We want to make sure that ‘non-boat users’ understand that a boat that has been sailing for 7 months needs a lot of cleaning and maintenance. During the trip we had many issues that needed to be addressed and we took care of the general maintenance of the boat. But now that we are in a marina many things need to be done. The varnish on the teak was in a very bad condition. For the past 2 years I spent in the summer many nights after work sanding, sanding, sanding and applying new coats of varnish, but it was evident that this is not my forte and that one day an expert was needed. And we found such an expert in Grenada. His name is Sean and he is an expert as is evident from the work he has done on other boats. He has been working on our boat for 7 days and if it had not rained he could have finished the work. When I say 7 days, I mean 7 full days, from 8 in the morning to 5 in the afternoon including Saturday and Sunday. He is a very hard worker, but at the same time a very nice guy with a great sense of humor and great knowledge about many things and subjects. Since we had to be most of the time available to him and helped him with the taping and removing of the tape, we spent a lot of time with him and we learned a lot from him about the island, the history, and the culture including my favorite subjects: Music and carnival. Since he worked on many boats here in the marina he is a very well-known fellow and many people come to see him, which allowed us to get acquainted with many people. Although I will never be an expert in varnishing I learned a lot from him and hope to be able to use these skills in the future. The part of the boat that is completed looks beautiful and the varnish is so smooth you can use it as a mirror.
We cleaned out the boat, took a full inventory of all the materials and food on the boat and found many things we were missing. Our entire inventory is set up in a spreadsheet and if we had kept this spreadsheet properly updated we should be able to find everything, but we made mistakes, forgot to save changes made, etc. so it was time to do a good update. At the same time we needed a list of all the things we need to buy for the continuation of our trip after the end of the hurricane season.

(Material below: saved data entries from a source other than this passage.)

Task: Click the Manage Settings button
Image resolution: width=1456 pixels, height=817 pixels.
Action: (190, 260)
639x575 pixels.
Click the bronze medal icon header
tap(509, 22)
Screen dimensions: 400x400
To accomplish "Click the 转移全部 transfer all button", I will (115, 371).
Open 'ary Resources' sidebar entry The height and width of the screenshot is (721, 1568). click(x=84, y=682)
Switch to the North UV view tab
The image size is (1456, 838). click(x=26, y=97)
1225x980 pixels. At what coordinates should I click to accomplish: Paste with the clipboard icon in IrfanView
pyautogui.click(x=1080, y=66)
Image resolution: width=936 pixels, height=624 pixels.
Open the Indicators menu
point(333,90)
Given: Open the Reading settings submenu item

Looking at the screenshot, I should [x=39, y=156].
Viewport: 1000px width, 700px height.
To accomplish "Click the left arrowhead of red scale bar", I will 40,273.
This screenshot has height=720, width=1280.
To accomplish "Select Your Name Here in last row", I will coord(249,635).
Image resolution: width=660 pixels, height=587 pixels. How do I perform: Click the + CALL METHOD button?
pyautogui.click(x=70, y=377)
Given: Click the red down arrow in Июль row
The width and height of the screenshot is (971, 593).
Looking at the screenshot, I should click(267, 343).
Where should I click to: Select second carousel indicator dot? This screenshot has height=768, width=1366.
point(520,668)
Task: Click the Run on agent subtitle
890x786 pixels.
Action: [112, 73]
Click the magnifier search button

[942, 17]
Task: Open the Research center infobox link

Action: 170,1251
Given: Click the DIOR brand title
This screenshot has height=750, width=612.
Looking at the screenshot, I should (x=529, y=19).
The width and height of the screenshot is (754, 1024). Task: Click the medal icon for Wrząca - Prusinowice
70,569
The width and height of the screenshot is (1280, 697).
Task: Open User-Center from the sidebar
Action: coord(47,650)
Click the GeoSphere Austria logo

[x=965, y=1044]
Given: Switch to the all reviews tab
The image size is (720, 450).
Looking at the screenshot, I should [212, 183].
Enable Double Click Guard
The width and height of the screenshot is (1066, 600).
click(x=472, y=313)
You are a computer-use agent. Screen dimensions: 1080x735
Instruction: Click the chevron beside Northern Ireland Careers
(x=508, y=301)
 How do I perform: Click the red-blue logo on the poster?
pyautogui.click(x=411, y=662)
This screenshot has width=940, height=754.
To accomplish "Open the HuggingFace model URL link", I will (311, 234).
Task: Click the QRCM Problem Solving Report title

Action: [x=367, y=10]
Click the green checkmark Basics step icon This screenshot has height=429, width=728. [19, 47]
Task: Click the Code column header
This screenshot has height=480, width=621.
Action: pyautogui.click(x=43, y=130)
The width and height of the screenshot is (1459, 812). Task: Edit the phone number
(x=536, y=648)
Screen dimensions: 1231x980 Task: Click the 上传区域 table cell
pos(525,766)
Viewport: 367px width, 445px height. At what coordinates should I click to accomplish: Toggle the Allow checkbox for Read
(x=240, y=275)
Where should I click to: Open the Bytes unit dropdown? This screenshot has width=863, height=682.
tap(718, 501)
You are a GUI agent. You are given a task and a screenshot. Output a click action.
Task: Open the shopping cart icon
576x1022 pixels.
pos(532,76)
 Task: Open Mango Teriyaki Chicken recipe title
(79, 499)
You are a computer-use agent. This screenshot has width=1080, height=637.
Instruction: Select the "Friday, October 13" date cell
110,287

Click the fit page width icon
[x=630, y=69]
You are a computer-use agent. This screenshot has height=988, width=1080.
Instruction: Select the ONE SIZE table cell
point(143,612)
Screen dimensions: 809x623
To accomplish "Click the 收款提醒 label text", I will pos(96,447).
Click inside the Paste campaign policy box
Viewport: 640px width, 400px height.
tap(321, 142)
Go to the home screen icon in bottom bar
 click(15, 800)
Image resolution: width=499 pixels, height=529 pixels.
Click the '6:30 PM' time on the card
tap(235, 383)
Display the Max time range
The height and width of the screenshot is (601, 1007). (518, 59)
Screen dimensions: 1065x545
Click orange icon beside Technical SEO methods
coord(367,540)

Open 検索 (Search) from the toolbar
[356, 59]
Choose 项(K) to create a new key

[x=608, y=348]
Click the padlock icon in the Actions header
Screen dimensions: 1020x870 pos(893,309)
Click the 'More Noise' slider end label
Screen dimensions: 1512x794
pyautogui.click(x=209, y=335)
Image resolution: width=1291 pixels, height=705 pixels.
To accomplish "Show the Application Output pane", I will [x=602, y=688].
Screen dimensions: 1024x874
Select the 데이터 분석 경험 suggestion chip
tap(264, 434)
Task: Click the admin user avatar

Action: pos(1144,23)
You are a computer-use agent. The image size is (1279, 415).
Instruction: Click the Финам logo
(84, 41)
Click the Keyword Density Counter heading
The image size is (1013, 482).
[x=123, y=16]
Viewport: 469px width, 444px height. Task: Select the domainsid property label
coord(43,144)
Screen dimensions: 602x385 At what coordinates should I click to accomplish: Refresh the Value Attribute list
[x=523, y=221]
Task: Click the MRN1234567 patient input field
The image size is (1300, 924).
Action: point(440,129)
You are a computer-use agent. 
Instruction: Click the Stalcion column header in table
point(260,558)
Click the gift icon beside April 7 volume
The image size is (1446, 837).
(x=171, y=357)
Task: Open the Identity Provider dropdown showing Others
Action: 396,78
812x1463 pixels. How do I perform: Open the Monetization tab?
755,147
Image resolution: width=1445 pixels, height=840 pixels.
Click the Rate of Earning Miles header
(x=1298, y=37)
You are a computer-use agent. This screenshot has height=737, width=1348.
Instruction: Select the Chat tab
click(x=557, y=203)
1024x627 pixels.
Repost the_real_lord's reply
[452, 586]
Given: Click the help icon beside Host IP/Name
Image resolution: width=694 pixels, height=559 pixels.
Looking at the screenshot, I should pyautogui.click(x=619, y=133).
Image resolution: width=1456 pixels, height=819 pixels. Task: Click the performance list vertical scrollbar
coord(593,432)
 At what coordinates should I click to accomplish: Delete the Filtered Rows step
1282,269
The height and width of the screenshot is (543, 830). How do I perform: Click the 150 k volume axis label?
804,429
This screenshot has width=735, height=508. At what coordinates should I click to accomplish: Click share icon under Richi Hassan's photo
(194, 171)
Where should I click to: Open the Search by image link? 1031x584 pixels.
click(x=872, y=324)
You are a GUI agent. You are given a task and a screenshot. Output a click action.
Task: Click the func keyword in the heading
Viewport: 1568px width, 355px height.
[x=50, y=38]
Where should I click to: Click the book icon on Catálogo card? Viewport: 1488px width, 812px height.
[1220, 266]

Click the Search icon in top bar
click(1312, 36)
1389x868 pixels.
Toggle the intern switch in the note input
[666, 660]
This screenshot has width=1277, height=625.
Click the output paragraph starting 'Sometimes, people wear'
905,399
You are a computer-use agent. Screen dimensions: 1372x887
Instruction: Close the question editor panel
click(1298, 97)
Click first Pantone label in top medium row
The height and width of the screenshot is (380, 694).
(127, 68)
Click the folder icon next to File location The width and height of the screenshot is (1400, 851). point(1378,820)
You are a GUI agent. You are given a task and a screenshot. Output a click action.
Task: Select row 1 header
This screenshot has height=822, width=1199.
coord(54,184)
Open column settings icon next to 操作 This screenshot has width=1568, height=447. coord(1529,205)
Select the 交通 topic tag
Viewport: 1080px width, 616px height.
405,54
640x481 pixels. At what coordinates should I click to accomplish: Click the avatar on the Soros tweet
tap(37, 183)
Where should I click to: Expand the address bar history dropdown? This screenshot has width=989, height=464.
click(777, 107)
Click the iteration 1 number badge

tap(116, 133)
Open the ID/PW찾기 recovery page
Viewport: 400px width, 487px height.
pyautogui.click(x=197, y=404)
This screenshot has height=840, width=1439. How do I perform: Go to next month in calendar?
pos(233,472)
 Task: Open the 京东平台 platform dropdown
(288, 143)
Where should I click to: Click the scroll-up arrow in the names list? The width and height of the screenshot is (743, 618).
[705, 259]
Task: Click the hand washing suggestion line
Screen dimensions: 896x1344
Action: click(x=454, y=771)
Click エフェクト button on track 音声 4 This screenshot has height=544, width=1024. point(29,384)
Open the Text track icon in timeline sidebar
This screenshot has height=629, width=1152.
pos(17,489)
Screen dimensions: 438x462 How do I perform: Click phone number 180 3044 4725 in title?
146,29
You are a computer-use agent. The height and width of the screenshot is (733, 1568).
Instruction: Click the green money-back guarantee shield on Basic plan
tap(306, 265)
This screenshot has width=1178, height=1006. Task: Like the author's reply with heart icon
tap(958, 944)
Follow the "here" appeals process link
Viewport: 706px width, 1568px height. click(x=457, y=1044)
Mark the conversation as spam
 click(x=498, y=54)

Before we left we had a list of all the things we needed for the boat and gave it a priority rating of need to have, nice to have or may be later. An awning for the boat to protect the deck from direct sunlight during anchoring or mooring was rated on the list as may be later due to cost and our budget and that was a mistake. When the deck is exposed to the sun during the day it becomes extremely hot inside and in many cases it does not cool down sufficiently to have a good sleeping temperature at night. To address this problem we purchased a tarp and put it over the boom during anchoring and mooring and although it did not cover the entire deck it made a big difference. But as everyone knows tarp is not very wind resistance and we have wind every day. So a more permanent solution was needed and we ordered a very nice awning covering the entire deck and hope that it will be installed next week.
We use our bikes for trips around the bay where the roads are flat, this way we can visit the capital city of Grenada St. George’s, the Carenage, stores we need and a few very nice restaurants. Together with our friends Bryan, Barbara and Scott we visited the River Rum Distillery & Estate. This is the oldest working rum distillery in the Caribbean where traditional methods are still used for making rum, including a working waterwheel used to crush the sugarcane to extract juices to make rum. The result is very strong rum with an alcohol percentage of 75% that cannot be exported to the USA, as this kind of high alcohol percentage can be used for terrorist activities. They have a reduced product of only 69% alcohol and we purchased a few bottles. At the end of the tour you can taste both products and I believe I was the only one who tasted these products mixed with water. After this we drove again to Belmont Estate and had a great lunch in an open restaurant on the top floor of the building with a great view of the area and the cool trade wind. This time we did the official tour and saw how the cocoa beans are prepared for the organic chocolate production and tasted the best chocolate I have ever had. As an extra we got a tour of the 400 acres estate with the field supervisor Rawlins Smit. This gentleman is a retired field inspector for the Agricultural Department and has an unlimited knowledge of the plants, trees, spices and fruits in Grenada. His face and stories showed his deep love for the work he is doing and was very happy to share his knowledge. Dorothy who knows most of the plants, trees, spices and fruits from Indonesia had a great time to share the use of the fruit and spices with him. Although a lot of cruisers stay in the hurricane season in Grenada, Grenada had a devastating hurricane in 2004 that destroyed big parts of the island including the tropical forest and most of the fruit and nutmeg trees. The nutmeg industry was nearly completely destroyed and it takes about 7 years before these trees are producing fruits and Belmont Estate survived by diverging and started producing cocoa for the chocolate production.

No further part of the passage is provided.